Click-target data:
---

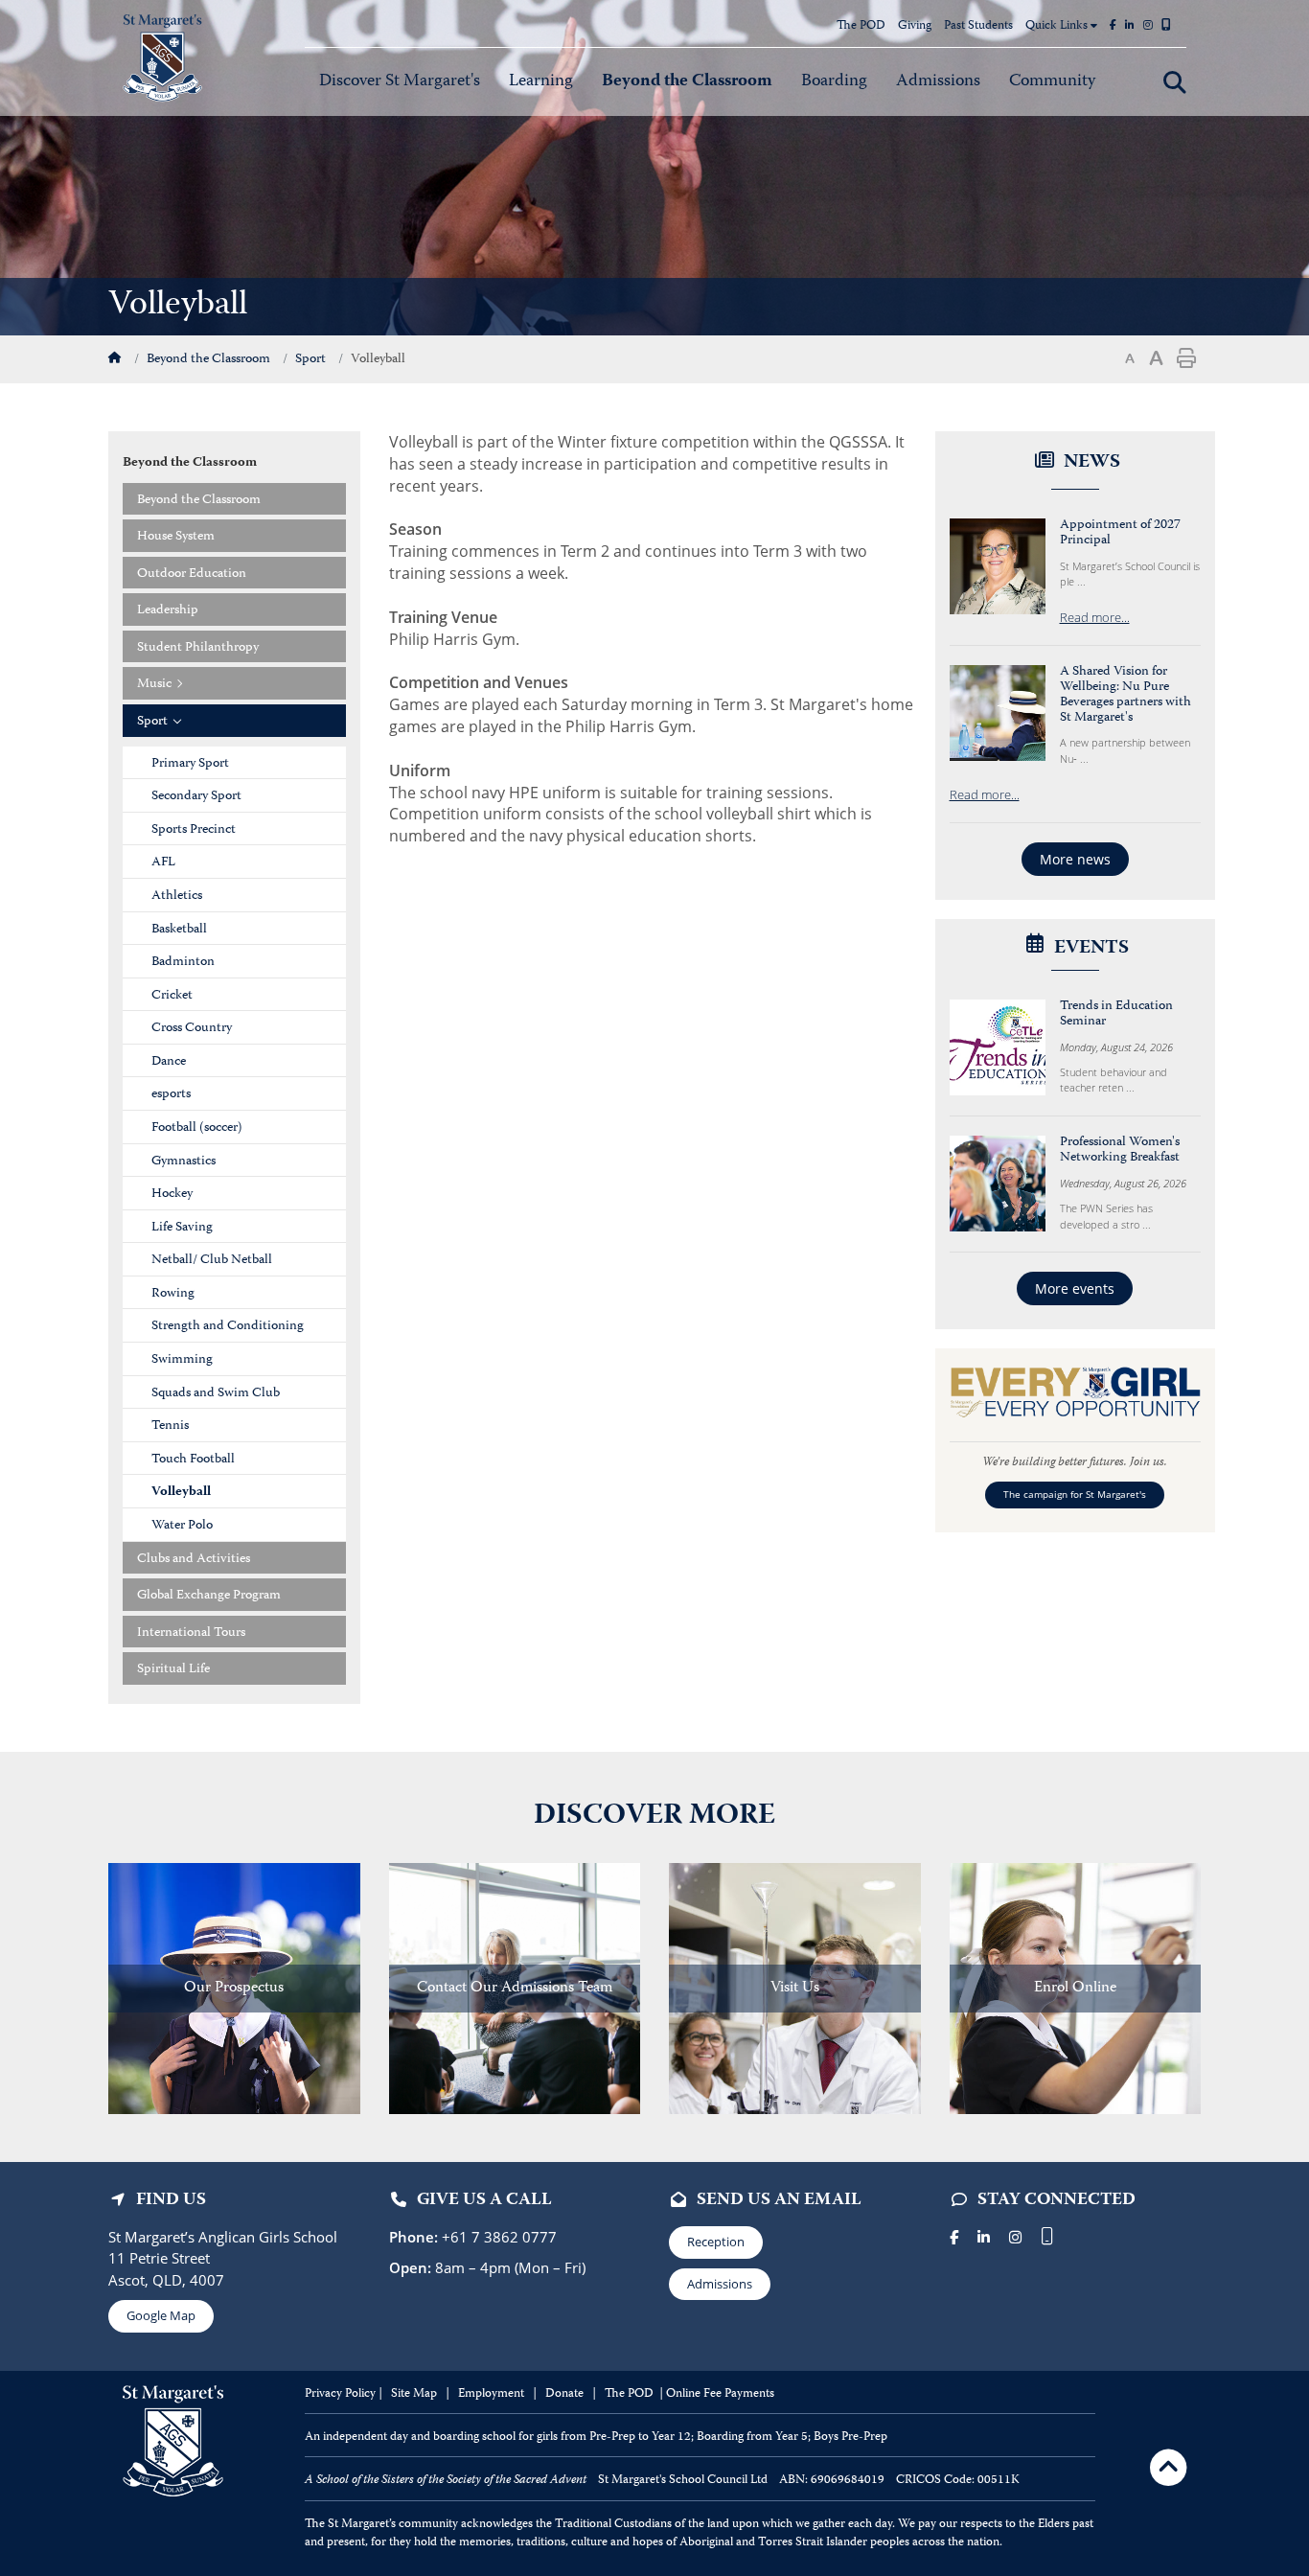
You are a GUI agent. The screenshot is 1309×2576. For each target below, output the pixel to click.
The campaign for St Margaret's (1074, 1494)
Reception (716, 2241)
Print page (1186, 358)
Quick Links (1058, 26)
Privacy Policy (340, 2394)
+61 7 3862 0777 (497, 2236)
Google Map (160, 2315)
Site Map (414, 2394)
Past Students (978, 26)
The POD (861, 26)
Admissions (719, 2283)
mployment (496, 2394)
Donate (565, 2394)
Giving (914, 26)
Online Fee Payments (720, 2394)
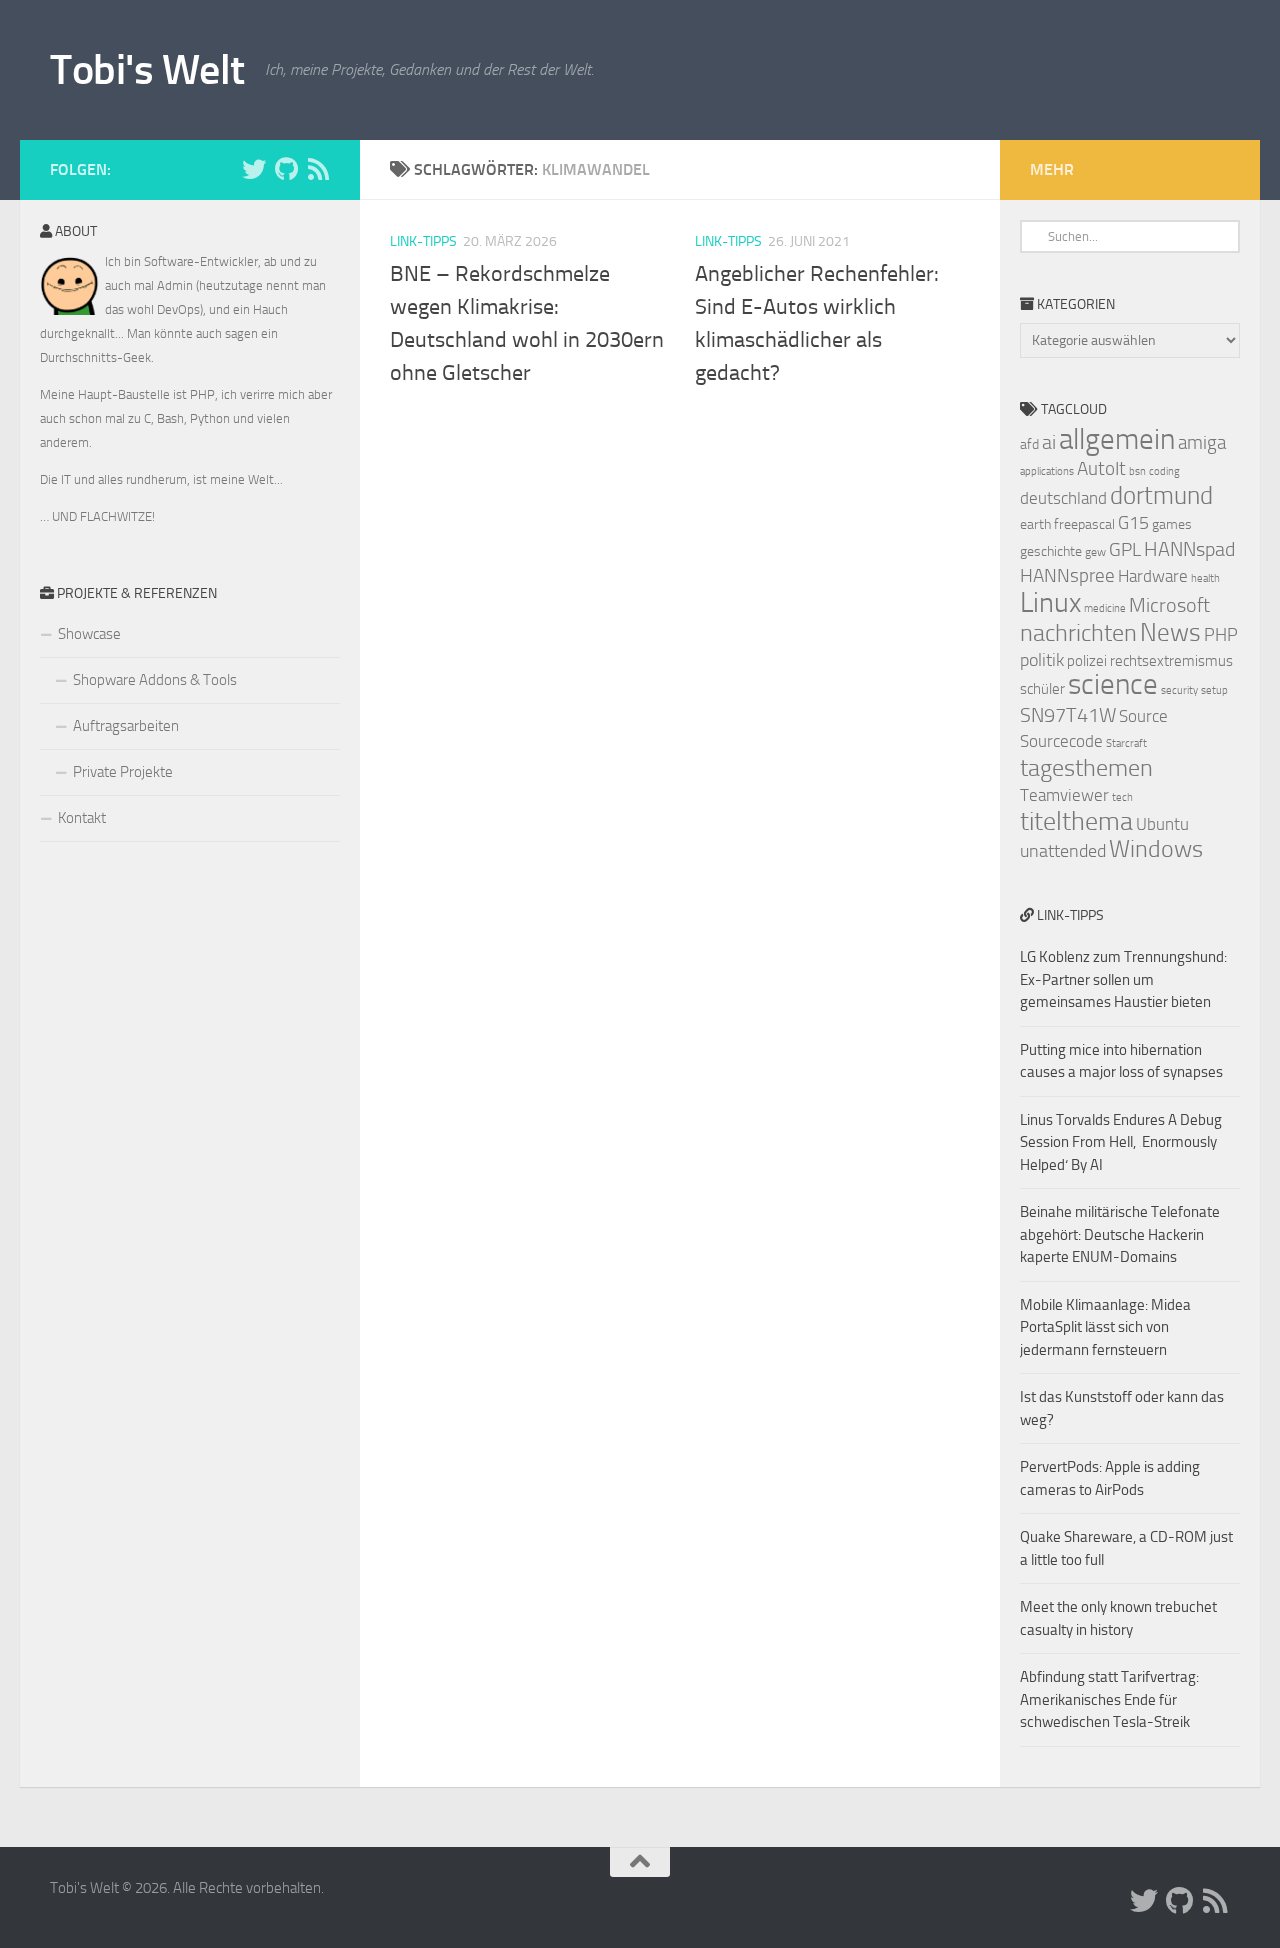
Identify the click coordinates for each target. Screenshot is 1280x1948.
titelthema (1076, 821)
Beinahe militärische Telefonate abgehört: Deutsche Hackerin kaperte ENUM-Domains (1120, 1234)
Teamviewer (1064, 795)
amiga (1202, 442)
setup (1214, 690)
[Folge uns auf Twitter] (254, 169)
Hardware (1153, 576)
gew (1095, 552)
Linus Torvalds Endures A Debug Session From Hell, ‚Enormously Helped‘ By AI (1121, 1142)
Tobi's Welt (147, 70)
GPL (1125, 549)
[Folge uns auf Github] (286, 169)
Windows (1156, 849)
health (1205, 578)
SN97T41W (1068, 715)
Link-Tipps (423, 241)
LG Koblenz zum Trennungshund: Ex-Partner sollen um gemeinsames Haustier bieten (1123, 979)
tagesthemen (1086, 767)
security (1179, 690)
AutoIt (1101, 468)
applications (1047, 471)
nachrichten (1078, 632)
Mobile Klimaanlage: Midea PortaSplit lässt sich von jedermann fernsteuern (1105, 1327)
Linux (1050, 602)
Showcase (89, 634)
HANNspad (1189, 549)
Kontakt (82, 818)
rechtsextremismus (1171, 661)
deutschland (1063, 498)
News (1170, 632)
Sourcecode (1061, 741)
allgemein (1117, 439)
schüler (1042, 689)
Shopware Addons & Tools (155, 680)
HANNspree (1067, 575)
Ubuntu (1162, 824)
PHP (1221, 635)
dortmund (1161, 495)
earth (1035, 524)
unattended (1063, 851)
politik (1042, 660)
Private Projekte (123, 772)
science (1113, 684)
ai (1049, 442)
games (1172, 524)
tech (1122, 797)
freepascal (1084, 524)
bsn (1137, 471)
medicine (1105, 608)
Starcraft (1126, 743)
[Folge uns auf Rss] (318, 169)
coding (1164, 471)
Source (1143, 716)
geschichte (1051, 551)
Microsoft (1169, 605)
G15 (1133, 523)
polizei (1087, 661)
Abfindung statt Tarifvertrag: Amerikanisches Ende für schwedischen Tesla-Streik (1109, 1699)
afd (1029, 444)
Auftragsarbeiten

---

Rewrite all the records with "Folge uns auf" substituted by "Follow us on" everywhere it appears, keeping everything else the same and omitting the pictures.

Reply to the task
You are a GUI agent. The screenshot is 1309×2576. For each target below, output the pixel to click.
The campaign for St Margaret's (1074, 1494)
Reception (716, 2241)
Print page (1186, 358)
Quick Links (1058, 26)
Privacy Policy (340, 2394)
+61 7 3862 0777 (497, 2236)
Google Map (160, 2315)
Site Map (414, 2394)
Past Students (978, 26)
The POD (861, 26)
Admissions (719, 2283)
mployment (496, 2394)
Donate (565, 2394)
Giving (914, 26)
Online Fee Payments (720, 2394)
Identify the click coordinates for each target. Screenshot is 1280x1948.
titelthema (1076, 821)
Beinahe militärische Telefonate abgehört: Deutsche Hackerin kaperte ENUM-Domains (1120, 1234)
Teamviewer (1064, 795)
amiga (1202, 442)
setup (1214, 690)
[Follow us on Twitter] (254, 169)
Hardware (1153, 576)
gew (1095, 552)
Linus Torvalds Endures A Debug Session From Hell, ‚Enormously Helped‘ By AI (1121, 1142)
Tobi's Welt (147, 70)
GPL (1125, 549)
[Follow us on Github] (286, 169)
Windows (1156, 849)
health (1205, 578)
SN97T41W (1068, 715)
Link-Tipps (423, 241)
LG Koblenz zum Trennungshund: Ex-Partner sollen um gemeinsames Haustier bieten (1123, 979)
tagesthemen (1086, 767)
security (1179, 690)
AutoIt (1101, 468)
applications (1047, 471)
nachrichten (1078, 632)
Mobile Klimaanlage: Midea PortaSplit lässt sich von jedermann fernsteuern (1105, 1327)
Linux (1050, 602)
Showcase (89, 634)
HANNspad (1189, 549)
Kontakt (82, 818)
rechtsextremismus (1171, 661)
deutschland (1063, 498)
News (1170, 632)
Sourcecode (1061, 741)
allgemein (1117, 439)
schüler (1042, 689)
Shopware Addons & Tools (155, 680)
HANNspree (1067, 575)
Ubuntu (1162, 824)
PHP (1221, 635)
dortmund (1161, 495)
earth (1035, 524)
unattended (1063, 851)
politik (1042, 660)
Private Projekte (123, 772)
science (1113, 684)
ai (1049, 442)
games (1172, 524)
tech (1122, 797)
freepascal (1084, 524)
bsn (1137, 471)
medicine (1105, 608)
Starcraft (1126, 743)
[Follow us on Rss] (318, 169)
coding (1164, 471)
Source (1143, 716)
geschichte (1051, 551)
Microsoft (1169, 605)
G15 (1133, 523)
polizei (1087, 661)
Abfindung statt Tarifvertrag: Amerikanisches Ende für schwedischen Tesla-Streik (1109, 1699)
afd (1029, 444)
Auftragsarbeiten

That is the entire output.